Après avoir si clairement prouvé que, dans la nouvelle loi, la durée du service serait diminuée d’une année seulement, on ne devrait pas affirmer à diverses reprises que la diminution sera de deux ans. L’article 2, dont parlait tout à l’heure l’exposé des motifs, dit textuellement : « La durée du service dans l’armée active ainsi que dans la réserve compte du 1er juillet de l’année où les appelés ont été inscrits sur le registre matricule des corps. »

Le service comptera-t-il du 1er juillet de l’année où, les opérations du tirage et de la révision étant terminées, le contingent est disponible ? ou bien, si l’appel du contingent est retardé pour des raisons financières ou politiques jusqu’au 1er janvier de l’année suivante, le service comptera-t-il du 1er juillet de cette dernière année, et dans ce cas les six mois passés sous les drapeaux ne seront-ils pas déduits des neuf ans imposés à l’armée active ou à la réserve ?

Les appelés ne pouvant être inscrits sur les registres matricules des corps que quand ils les ont rejoints, la seconde interprétation serait la vraie, si on se tenait à la lettre du projet. En France, les lois doivent être clairement rédigées.

Bien que l’historique de nos transformations militaires, écrit ici même[2] avec un talent entraînant, ait eu de très nombreux admirateurs, l’exposé des motifs a cru devoir le refaire. On y chercherait vainement une raison sérieuse des combinaisons projetées. Si elles étaient sanctionnées par le corps législatif, dont la responsabilité n’a jamais été plus gravement engagée, elles justifieraient l’effroi que le pays tout entier en a déjà conçu.

Le mariage est avec raison interdit à la partie du contingent à qui la loi impose cinq années de service actif. Les hommes de la réserve ne pourront se marier sans une autorisation spéciale, Quels parens doués d’un peu de prudence confieront volontiers leur fille à un jeune homme qu’un ordre du ministre de la guerre peut à chaque heure du jour appeler au drapeau ?

S’est-on rendu compte du ralentissement et du désordre que les réunions périodiques de cette nombreuse réserve apporteront dans le travail des campagnes, dans le travail des usines, dans les études des jeunes gens voués à l’exercice des professions libérales ? Les fermiers ne désireront-ils pas des auxiliaires toujours présens, les notaires, les avoués, des clercs plus assidus, les magasins des commis plus sédentaires, les académies des étudians moins souvent détournés de leurs travaux utiles à la nation ?

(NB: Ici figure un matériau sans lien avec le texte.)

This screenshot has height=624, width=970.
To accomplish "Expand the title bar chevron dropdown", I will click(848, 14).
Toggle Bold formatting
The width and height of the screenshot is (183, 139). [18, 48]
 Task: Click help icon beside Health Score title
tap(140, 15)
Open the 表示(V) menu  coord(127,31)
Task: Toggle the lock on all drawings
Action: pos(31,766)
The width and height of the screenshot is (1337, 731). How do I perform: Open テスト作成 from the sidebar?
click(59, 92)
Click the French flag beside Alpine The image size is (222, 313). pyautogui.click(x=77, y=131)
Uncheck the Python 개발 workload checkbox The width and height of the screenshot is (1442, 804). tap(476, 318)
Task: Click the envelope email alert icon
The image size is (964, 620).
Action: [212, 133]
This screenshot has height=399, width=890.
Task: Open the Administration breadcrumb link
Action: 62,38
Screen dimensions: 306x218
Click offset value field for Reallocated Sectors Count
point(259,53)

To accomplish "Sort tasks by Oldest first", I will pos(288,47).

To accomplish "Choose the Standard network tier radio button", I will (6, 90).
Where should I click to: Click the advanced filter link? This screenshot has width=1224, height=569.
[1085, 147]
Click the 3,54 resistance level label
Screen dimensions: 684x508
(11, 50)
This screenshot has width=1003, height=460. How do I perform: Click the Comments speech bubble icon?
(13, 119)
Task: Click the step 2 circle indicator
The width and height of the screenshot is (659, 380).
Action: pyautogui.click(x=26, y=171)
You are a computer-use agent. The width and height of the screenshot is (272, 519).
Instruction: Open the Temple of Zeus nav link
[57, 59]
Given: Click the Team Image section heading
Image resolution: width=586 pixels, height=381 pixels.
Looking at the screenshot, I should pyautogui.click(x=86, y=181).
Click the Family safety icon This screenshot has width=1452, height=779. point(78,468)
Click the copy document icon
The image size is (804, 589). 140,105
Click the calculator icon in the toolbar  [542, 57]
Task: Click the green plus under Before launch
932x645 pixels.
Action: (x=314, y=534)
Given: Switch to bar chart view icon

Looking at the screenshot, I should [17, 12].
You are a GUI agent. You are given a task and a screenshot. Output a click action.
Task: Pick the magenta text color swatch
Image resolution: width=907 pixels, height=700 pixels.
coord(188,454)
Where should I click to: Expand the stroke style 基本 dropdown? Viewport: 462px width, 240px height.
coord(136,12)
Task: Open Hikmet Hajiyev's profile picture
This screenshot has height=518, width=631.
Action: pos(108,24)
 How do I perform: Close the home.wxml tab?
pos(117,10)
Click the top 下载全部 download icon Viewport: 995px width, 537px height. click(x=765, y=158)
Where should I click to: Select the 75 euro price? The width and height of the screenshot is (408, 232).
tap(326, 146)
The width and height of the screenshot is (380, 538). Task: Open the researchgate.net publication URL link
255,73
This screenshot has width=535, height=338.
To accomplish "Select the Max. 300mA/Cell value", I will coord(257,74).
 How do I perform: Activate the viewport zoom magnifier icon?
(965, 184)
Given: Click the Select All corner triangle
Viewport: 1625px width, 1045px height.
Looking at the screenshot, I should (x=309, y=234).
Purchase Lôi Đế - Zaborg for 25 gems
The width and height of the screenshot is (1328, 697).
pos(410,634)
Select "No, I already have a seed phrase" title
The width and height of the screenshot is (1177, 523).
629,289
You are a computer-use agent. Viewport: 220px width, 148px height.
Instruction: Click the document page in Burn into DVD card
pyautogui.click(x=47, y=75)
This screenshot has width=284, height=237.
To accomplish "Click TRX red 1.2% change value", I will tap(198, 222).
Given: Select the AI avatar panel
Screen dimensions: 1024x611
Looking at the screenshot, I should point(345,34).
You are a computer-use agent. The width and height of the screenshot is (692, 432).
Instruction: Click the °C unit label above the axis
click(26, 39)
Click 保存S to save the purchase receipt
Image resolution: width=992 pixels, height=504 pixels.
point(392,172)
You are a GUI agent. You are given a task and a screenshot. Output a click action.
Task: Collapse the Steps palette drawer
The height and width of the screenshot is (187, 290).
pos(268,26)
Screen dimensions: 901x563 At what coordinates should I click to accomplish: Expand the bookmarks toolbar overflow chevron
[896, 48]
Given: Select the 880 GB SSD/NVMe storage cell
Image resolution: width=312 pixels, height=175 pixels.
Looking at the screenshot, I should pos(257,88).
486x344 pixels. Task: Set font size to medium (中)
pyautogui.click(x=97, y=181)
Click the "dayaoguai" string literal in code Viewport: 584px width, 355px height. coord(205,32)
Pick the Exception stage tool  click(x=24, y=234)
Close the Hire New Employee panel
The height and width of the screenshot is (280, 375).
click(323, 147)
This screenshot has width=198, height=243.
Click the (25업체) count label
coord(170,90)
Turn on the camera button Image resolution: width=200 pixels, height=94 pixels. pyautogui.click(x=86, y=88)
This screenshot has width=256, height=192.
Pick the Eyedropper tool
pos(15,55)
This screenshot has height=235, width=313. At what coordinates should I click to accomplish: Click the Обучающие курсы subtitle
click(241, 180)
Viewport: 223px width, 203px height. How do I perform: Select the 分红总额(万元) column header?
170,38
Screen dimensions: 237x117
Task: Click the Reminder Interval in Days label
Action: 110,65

Le mariage sera permis à la plus petite fraction du contingent, qui, dégagée du service actif et de la réserve, n’appartiendra plus qu’à la garde nationale mobile ; mais chaque année, sans compter le temps nécessaire au rassemblement, quinze jours d’exercice, où tant d’uniformes mal portés, mal soignés, subiront de dispendieuses avaries, troubleront encore les saines habitudes de la famille. Nous le disons avec la conviction la plus inébranlable et la plus douloureuse : si le projet de loi est voté sans modifications considérables, les envieux de la France n’auront qu’à attendre, les bras croisés, son épuisement et l’étiolement de son intelligence.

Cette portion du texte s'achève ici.